Project Details
Emergence of Abstract Representations in Contextualized Multimodal Models
Applicant
Professorin Dr. Gemma Roig
Subject Area
Image and Language Processing, Computer Graphics and Visualisation, Human Computer Interaction, Ubiquitous and Wearable Computing
Human Cognitive and Systems Neuroscience
Human Cognitive and Systems Neuroscience
Term
since 2022
Project identifier
Deutsche Forschungsgemeinschaft (DFG) - Project number 459426179
Abstract representations, in AI models and in the brain, can be defined at different levels. At a low level there are representations that are abstractions from some perceptual variable (such as the point of view in visual objects). Higher levels of abstraction are defined as representations which characterize meaning independently from input modality (e.g. seeing or hearing).

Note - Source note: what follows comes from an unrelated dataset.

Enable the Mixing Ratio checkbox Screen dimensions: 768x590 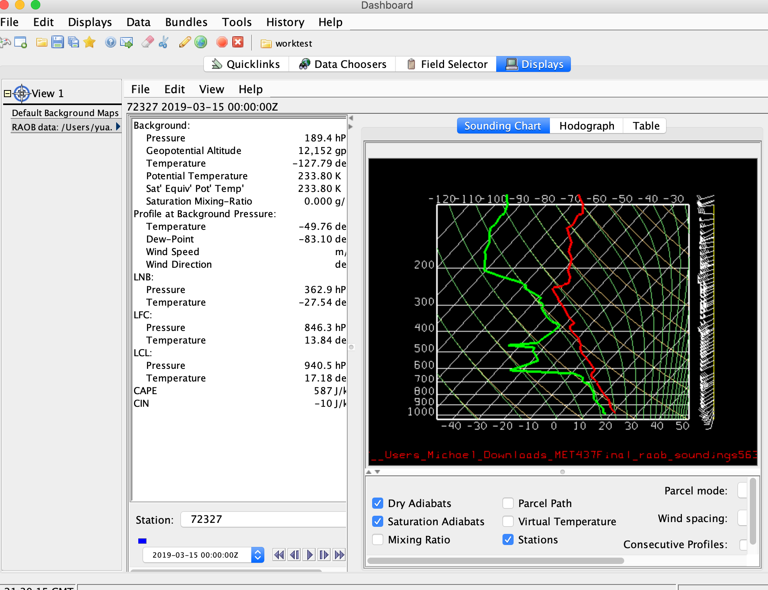pyautogui.click(x=378, y=539)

Such representations might also be shaped by contextual information perceived in addition to the isolated concept. For example, a sound and a visual object might refer to the same concept and the context in which it is perceived can guide its abstract representation. For instance, hearing the sound of a barking dog or seeing the actual dog, are both connected to the “dog concept”. Similarly, even hearing someone talking about a dog or seeing a dog house, can evoke the idea of a dog. In this project, we will focus on a higher level of abstraction, independent of input modality and using contextual information. We will employ deep neural networks (DNNs) as a base, since these are hierarchical models originally inspired by the visual cortex. Moreover, DNNs are state-of-the-art for several AI applications, such as object classification in images, and natural language processing (NLP). We will develop new multimodal DNNs leveraging the different co-occurring input modalities, tackling first the computational questions: How do AI models, particularly DNN-based models, learn abstract concepts of semantics, independently of input modality? What is the role of contextual information? What are the computational advantages (data efficiency during learning, robustness to input changes and noise) of those multimodal models that learn abstract representations compared to unimodal models? Then, we will adapt and employ the newly developed models to explain the human data collected in the other projects of the ARENA research unit to understand relations between the abstract representations in the models and human data, and thus, characterize the brain representations using the models. Overall, the ARENA research unit will allow the study of abstract representations in AI models and brain with a synergistically tight collaboration among all the projects to bridge knowledge in AI, neuroscience and cognitive neuroscience.
DFG Programme
Research Units